The agreeable eye

an eudæmonistarchives

Citation (52)

Alberto Moravia

For me, boredom is not the opposite of amusement; I might even go so far as to say that in certain of its aspects it actually resembles amusement inasmuch as it gives rise to distraction and forgetfulness, even if of a very special type. Boredom to me consists in a kind of insufficiency, or inadequacy, or lack of reality. [….] The feeling of boredom originates for me in a sense of the absurdity of a reality which is insufficient, or anyhow unable, to convince me of its own effective existence. For example, I may be looking with some degree of attentiveness at a tumbler. As long as I say to myself that this tumbler is a glass or metal vessel made for the purpose of putting liquid into it and carrying it to one’s lips without upsetting it – as long as I am able to represent the tumbler to myself in a convincing manner – so long shall I feel that I have some sort of relationship with it, a relationship close enough to make me believe in its existence and also, on a subordinate level, in my own. But once the tumbler withers away and loses its vitality in the manner I have described, or, in other words, reveals itself to me as something foreign, something with which I have no relationship, once it appears to me as an absurd object – then from that very absurdity springs boredom, which when all is said an done is simply a kind of incommunicability and the incapacity to disengage oneself from it.

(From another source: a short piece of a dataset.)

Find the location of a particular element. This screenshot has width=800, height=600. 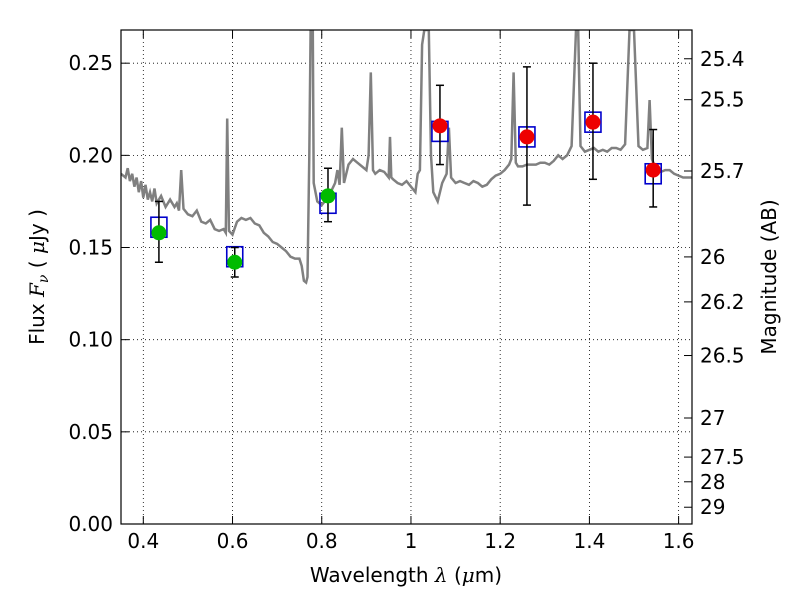

right-tick-label: 27 is located at coordinates (712, 418).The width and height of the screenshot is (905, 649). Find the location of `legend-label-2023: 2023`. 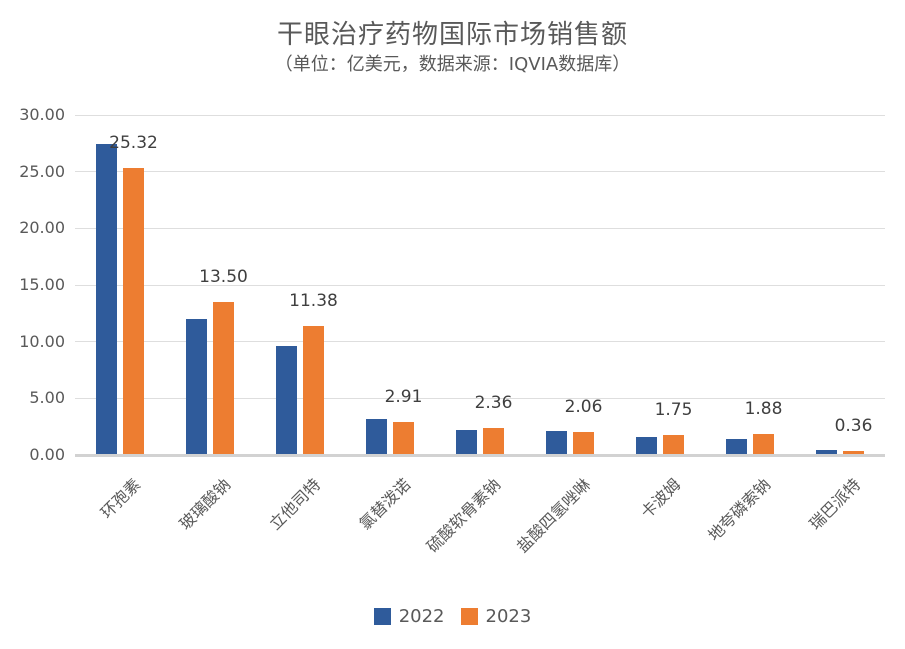

legend-label-2023: 2023 is located at coordinates (508, 616).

But this boredom, in turn, would not cause me to suffer so much if I did not know that, although I myself have no relationship with the tumbler, such a relationship might perhaps be possible, that is, because the tumbler exists in some unknown paradise in which objects do not for one moment cease to be objects. For me, therefore, boredom is not only the inability to escape from myself but is also the consciousness that theoretically I might be able to disengage myself from it, thanks to a miracle of some sort.